In der Beschwerde werde unter Verweis auf den Beschluss des Obersten Gerichtshofs vom (2 Ob 72/19f) ausgeführt, dass die auf Grund des § 324 Abs. 3 ASVG auf den Sozialhilfeträger übergehenden Pensionsansprüche und das daraus betreffende Steuerguthaben selbst nicht in den Nachlass fallen würde und sich daher zwangsläufig ergebe, dass bei verstorbenen Personen die auf Kosten des Sozialhilfeverbandes in einem Alten- und Pflegeheim untergebracht wären, nicht die Erben zur Durchführung der Arbeitnehmerveranlagungen berechtigt seien, sondern der ***23***, da dieses Guthaben nicht in den Nachlass falle.

Diesbezüglich wäre seitens der Abgabenbehörde auszuführen, dass der Oberste Gerichtshof dem Sozialhilfeträger keine Legitimation zur Durchführung einer Arbeitnehmerveranlagung erteilt hätte. Vielmehr wäre festgestellt worden, dass der Revisionsrekurs hinsichtlich der Ermächtigung des Sohnes der Verstorbenen zur Durchführung der Arbeitnehmerveranlagung zurückgewiesen worden wäre. Weder aus dem höchstgerichtlichen Beschluss noch aus der Bestimmung des § 324 Abs. 3 ASVG, welcher lediglich den Übergang des Pensionsanspruches auf den Sozialversicherungsträger in bestimmten Fällen und bestimmter Höhe regeln würde, könne abweichend von den Bestimmungen des ABGB und der BAO eine Aktivlegitimation des Sozialhilfeverbandes abgeleitet werden.

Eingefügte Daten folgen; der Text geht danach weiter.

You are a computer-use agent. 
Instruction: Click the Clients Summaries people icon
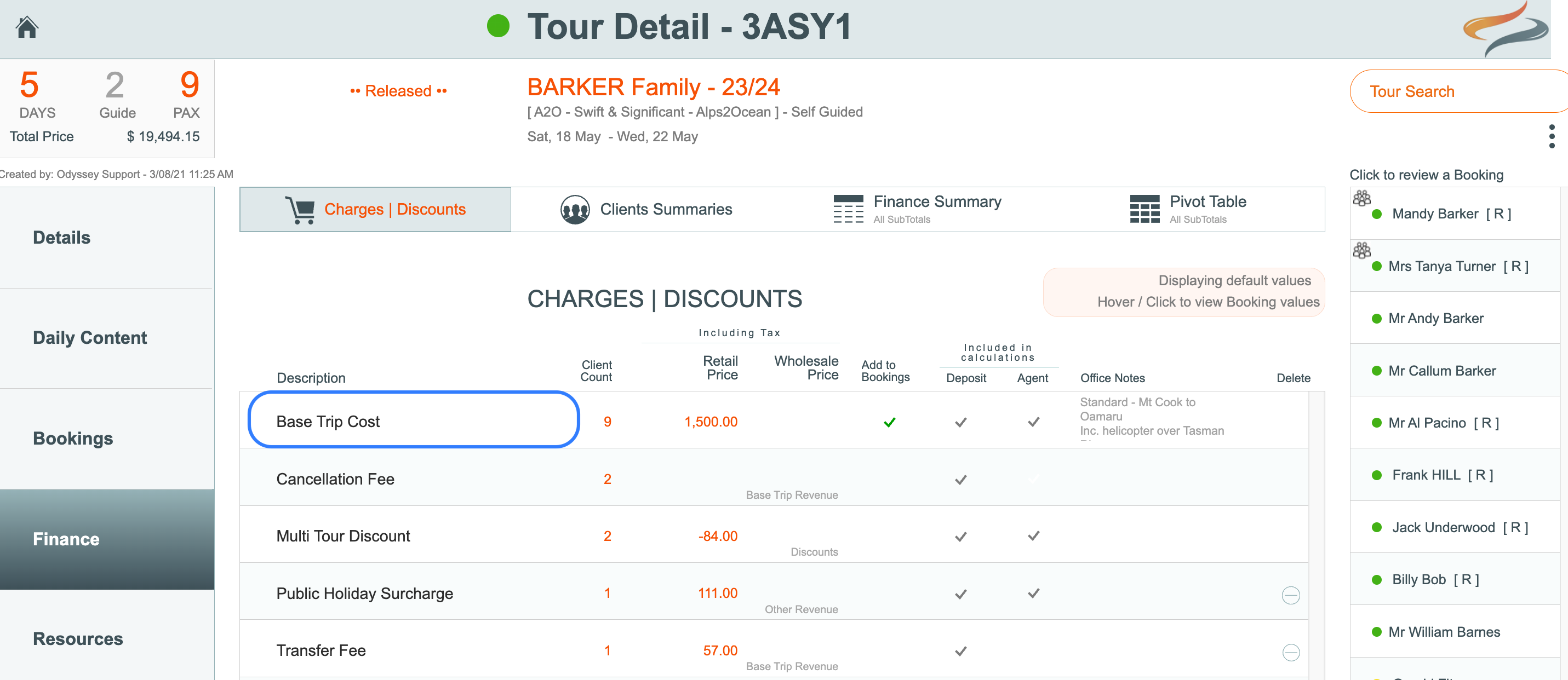574,210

Gemäß § 78 Abs. 1 BAO wäre Partei im Abgabenverfahren der Abgabepflichtige. Im Beschwerdeverfahren auch jeder, der eine Beschwerde einbringt (Beschwerdeführer), einem Beschwerdeverfahren beigetreten ist oder ohne Beschwerdeführer zu sein, einen Vorlageantrag gestellt hat.

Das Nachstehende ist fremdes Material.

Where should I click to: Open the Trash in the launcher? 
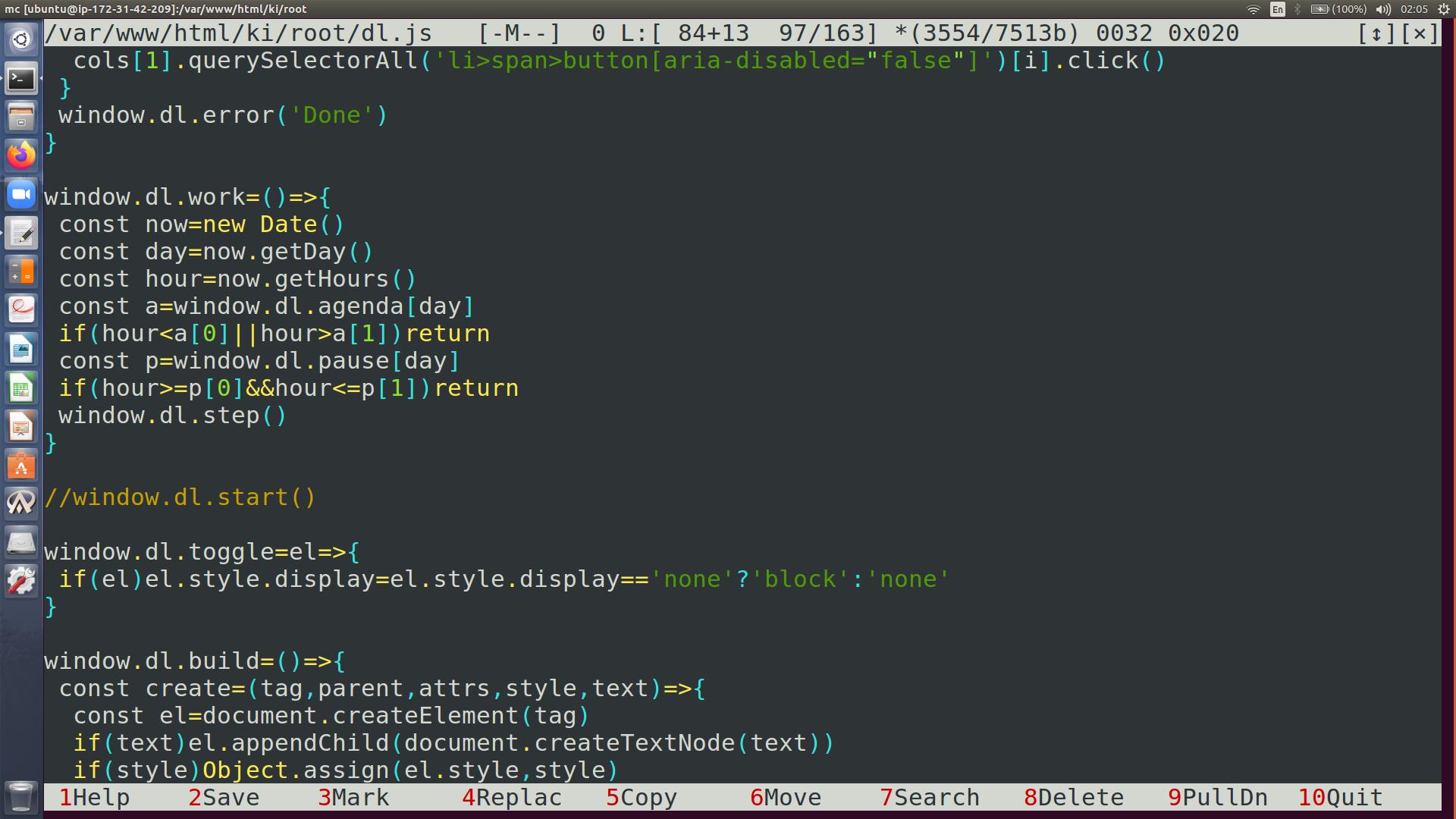[x=21, y=796]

Gemäß § 78 Abs. 2 BAO wären Parteien des Abgabenverfahrens ferner, wenn die Erlassung von Feststellungsbescheiden vorgesehen ist, diejenigen, an die diese Bescheide ergehen; wenn nach den Abgabenvorschriften Steuermessbeträge oder Einheitswerte zu zerlegen oder zuzuteilen sind, die Körperschaften, denen ein Zerlegungsanteil zugeteilt worden ist oder die auf eine Zuteilung Anspruch erheben.

Gemäß § 78 Abs. 3 BAO hätten andere als die genannten Personen die Rechtstellung einer Partei dann und insoweit inne, als sie auf Grund abgabenrechtlicher Vorschriften die Tätigkeit einer Abgabenbehörde in Anspruch nehmen oder als sich die Tätigkeit einer Abgabenbehörde auf sie bezieht.

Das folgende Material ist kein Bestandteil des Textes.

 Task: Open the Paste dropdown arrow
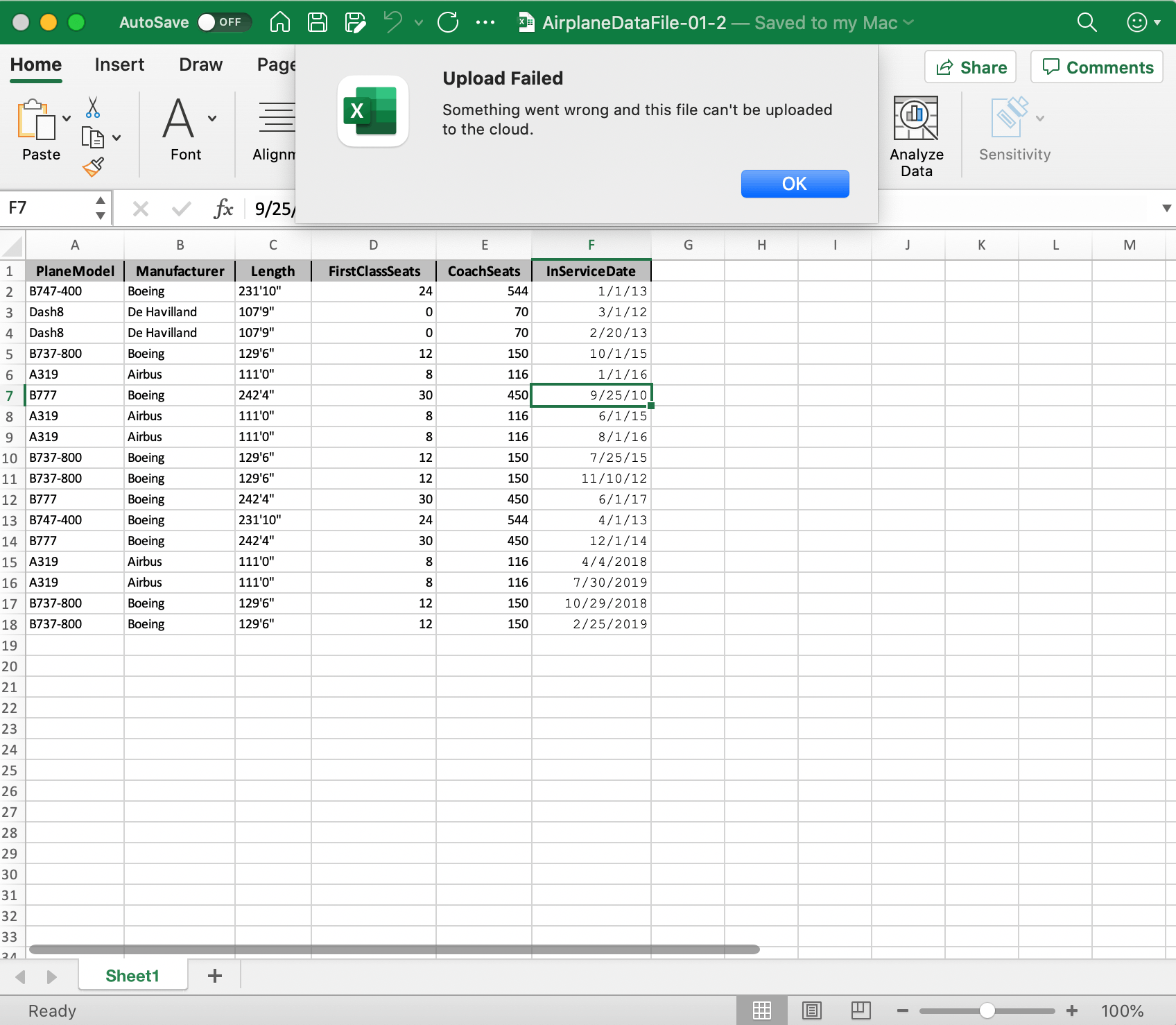(66, 118)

Nach Stoll (BAO Handbuch Seiten 778 und 779) würden darunter Personen fallen, die weder Parteien iSd § 78 Abs. 1 oder 2 BAO wären und aufgrund abgabenrechtlicher, materiell rechtlicher oder verfahrensrechtlicher Vorschriften die Tätigkeit einer Abgabenbehörde in Anspruch nehmen oder auf die sich die Tätigkeit einer Abgabenbehörde bezieht.

Unter die erste Gruppe würden laut Stoll zB Personen fallen, die, ohne bereits Abgabepflichtige zu sein, Erstattungen, Abgabenvergütungen oder Beihilfen begehren (zB Antrag auf Zuzugsbegünstigung gemäß § 103 EStG 1988).

Unter die zweite Gruppe würden laut Stoll Personen fallen, die ohne Abgabepflichtige zu sein, die Ausstellung einer Unbedenklichkeitsbescheinigung verlangen oder Personen, die Akteneinsicht begehren.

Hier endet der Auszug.